SENTV : Le président sénégalais, Bassirou Diomaye Faye, a fait part de son incompréhension après l’adoption en urgence d’une réforme partielle du Code électoral par l’Assemblée nationale. Une prise de position qui intervient dans un contexte politique marqué par des appels au consensus autour des règles du jeu démocratique.
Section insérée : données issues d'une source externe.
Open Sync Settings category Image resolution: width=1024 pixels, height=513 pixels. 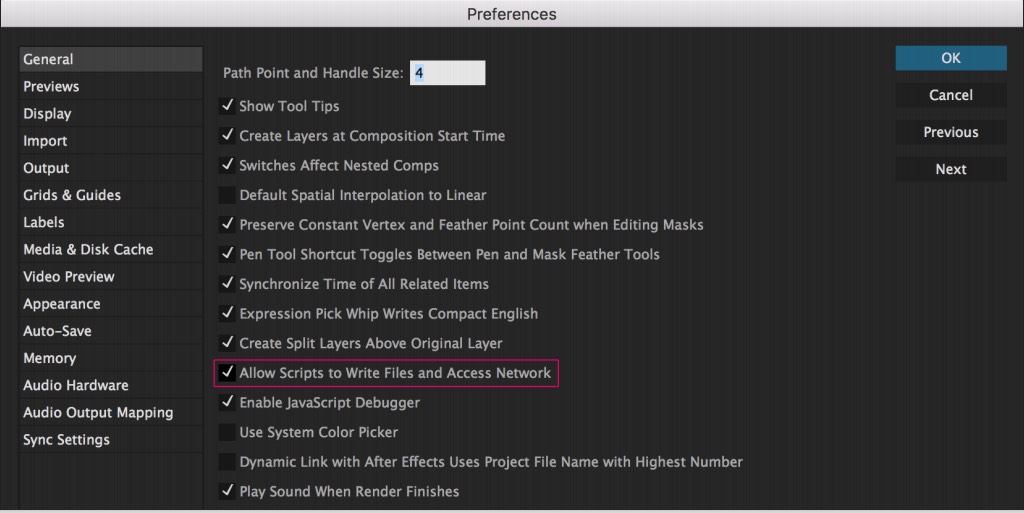(66, 439)
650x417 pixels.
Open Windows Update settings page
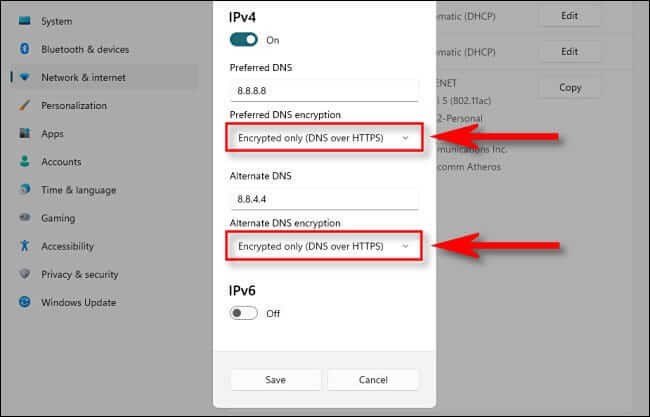(x=78, y=302)
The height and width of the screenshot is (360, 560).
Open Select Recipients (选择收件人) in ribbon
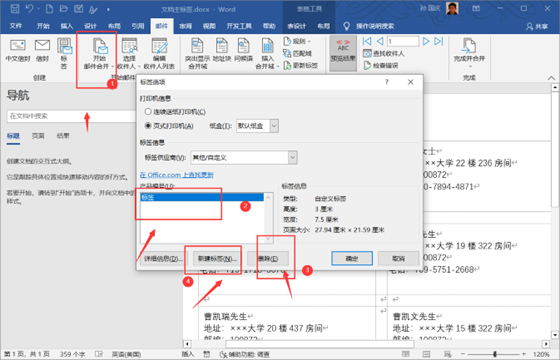(x=129, y=54)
S’exprimant publiquement, le chef de l’État a déclaré ne pas saisir les raisons ayant conduit la majorité parlementaire à recourir à la procédure d’urgence pour modifier les articles L.29 et L.30. « Je n’ai pas compris la décision de la majorité parlementaire d’inclure en procédure d’urgence ces modifications, alors que nous étions dans une dynamique consensuelle », a-t-il affirmé, avant de tempérer : « Mais une majorité reste une majorité. »

Adoptée le 28 avril par une large majorité — 127 voix pour, 11 contre et 2 abstentions —, la loi n°11/2026 vient amender la loi n°2021-35 du 23 juillet 2021 régissant le Code électoral au Sénégal. Le texte introduit des changements significatifs concernant les conditions d’inscription sur les listes électorales ainsi que les critères d’inéligibilité.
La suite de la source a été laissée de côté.